As you say, there are a ton of "minipcs" on the market that directly compete with the Raspberry Pi on cost and power usage. They're typically slightly larger but the expansion options (bring your own RAM/storage) plus real I/O (with real PCIe), disk, etc IMO significantly outweighs this. They're also typically more performant and while aarch64 platform support is increasing dramatically there are still the occasions where there's a project, docker container, etc that doesn't support it.
Taking it a step further, there are a TON of decommissioned/recycled corporate/enterprise SFF desktops on the market. They don't compete in terms of size (13" x 15" or so) but they can actually get close in power usage. Many of them have multiple SATA ports, real NVMe, multiple real half-height PCIe slots, significantly better USB and PCIe bandwidth, etc.

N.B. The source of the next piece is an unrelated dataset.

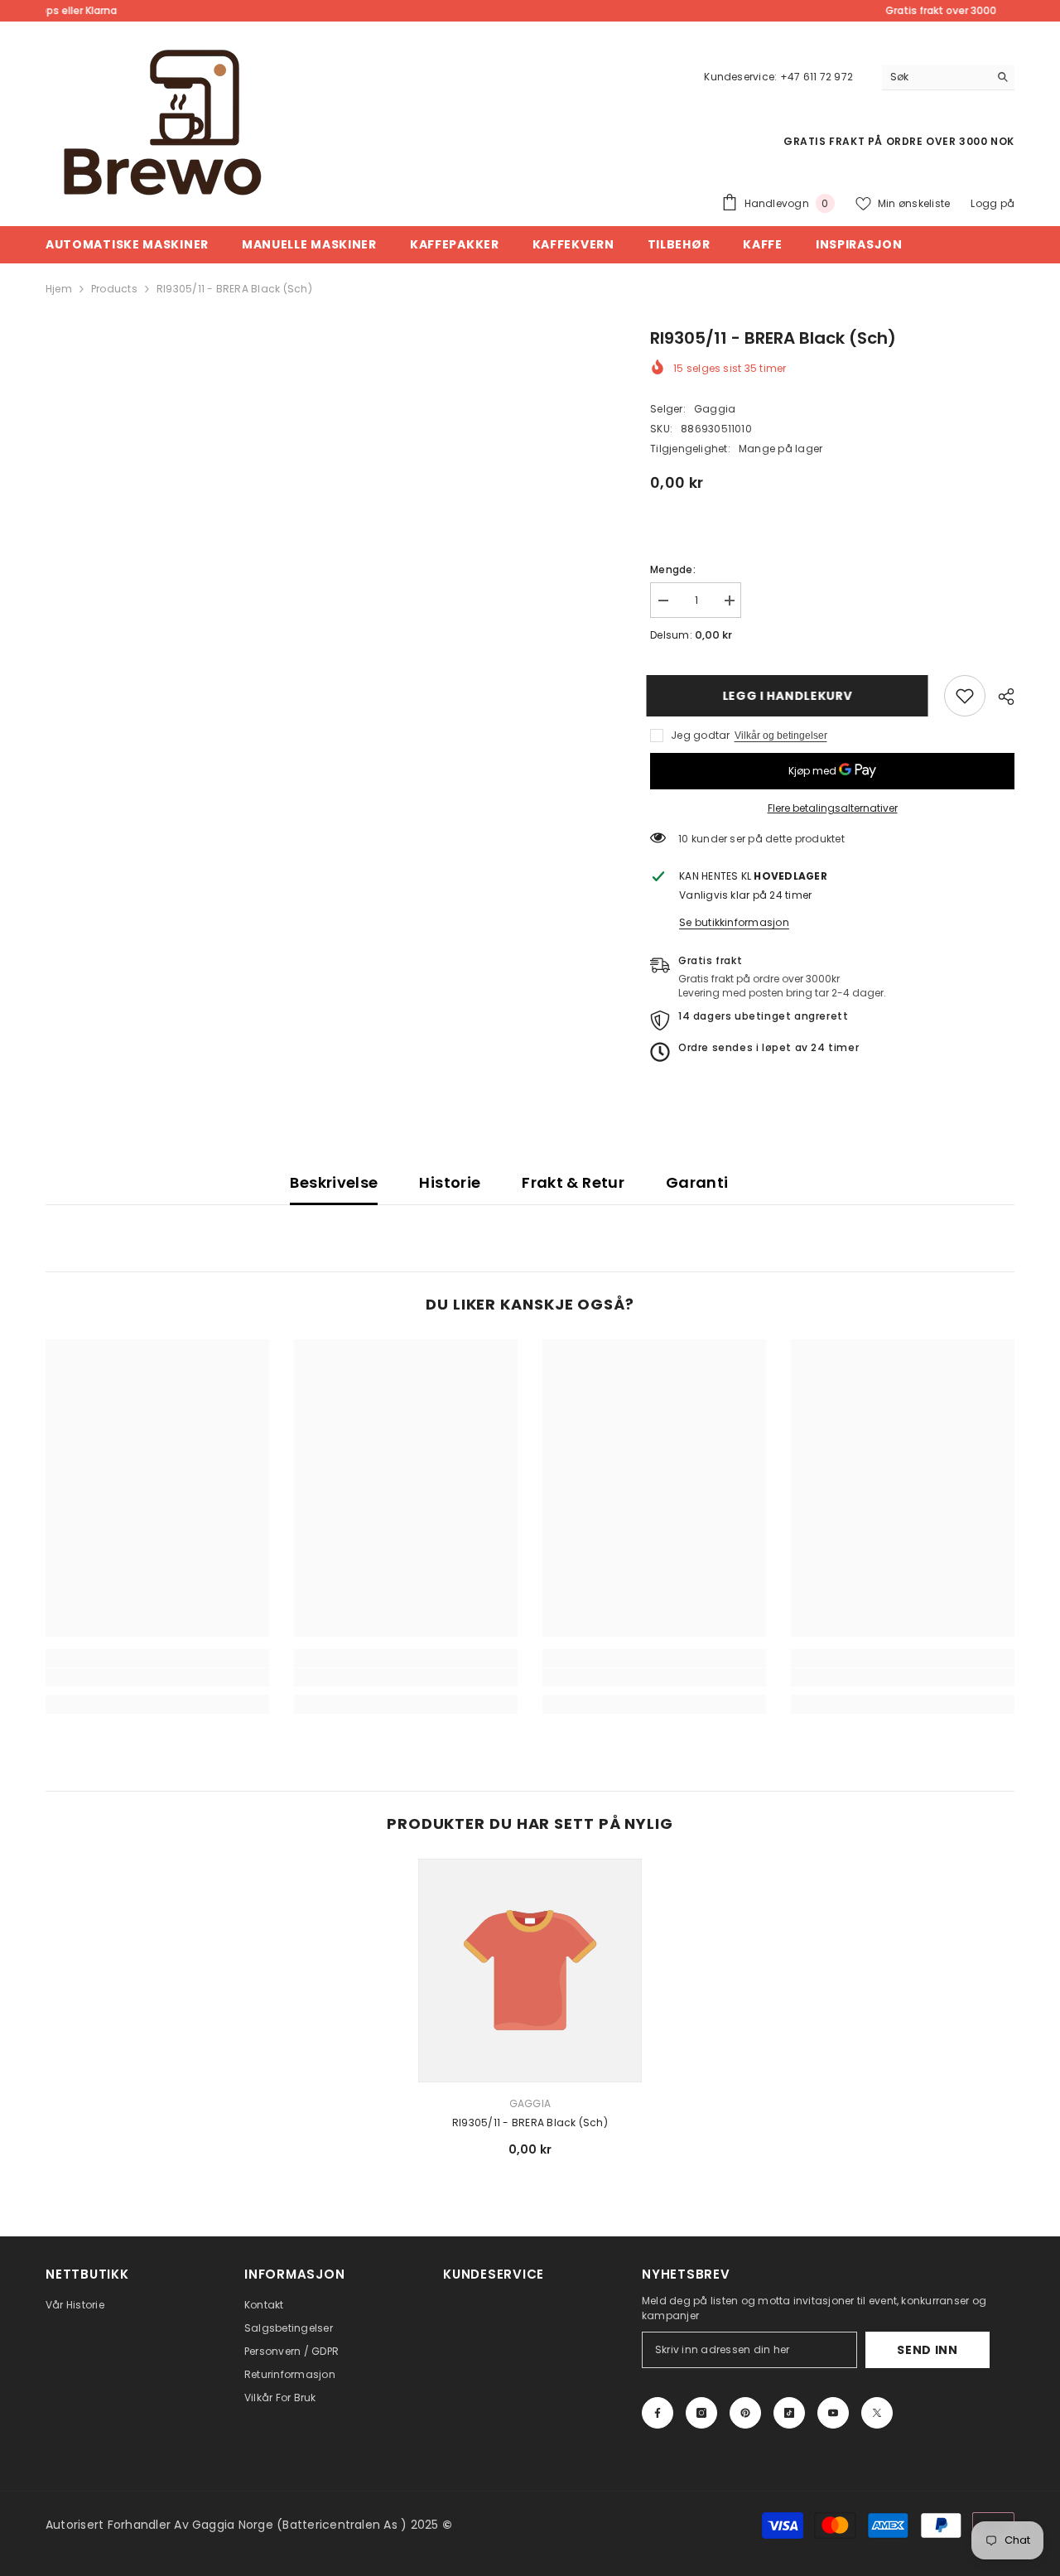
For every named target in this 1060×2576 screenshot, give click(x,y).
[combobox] (935, 77)
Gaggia (714, 409)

With my project Willow and Willow Inference Server[0] we're trying to drive this approach in the self-hosting community with an initial emphasis on Home Assistant. They're generally sick of Raspberry PI supply shortages, very limited performance, poor I/O, flaky SD cards, etc. The Raspberry Pi is still pretty popular for "my first Home Assistant" but generally once people get bitten by the self-hosting bug they end up looking more like homelab very quickly.
For Willow particularly we emphasize use of GPUs because a voice assistant can't be waiting > 10 seconds to do speech recognition and speech synthesis. There are approaches out there trying to kind of get something working using Whisper tiny but in our ample internal testing and community feedback we feel that Whisper small is the bare minimum for voice assistant tasks, with many users going all out and using Whisper large-v2 at beam size 5. With GPU it's still so fast it doesn't really matter.
The Raspberry Pi is especially poorly suited for this use case (and even amd64). We have some benchmarks here[1]. TLDR a ~seven year old Tesla P4 (single slot, slot power only, half-height, used for $70) does speech recognition 87x faster, with the multiple increasing for more complex models and longer speech segments. A 3.8 second voice command takes 586ms on the Tesla P4 and 51 seconds on the Raspberry Pi 4. Even with the Pi 5 being twice as fast that's still 25 seconds, which is completely unusable. Not fair to compare GPU to Raspberry Pi but consider the economics and practicality...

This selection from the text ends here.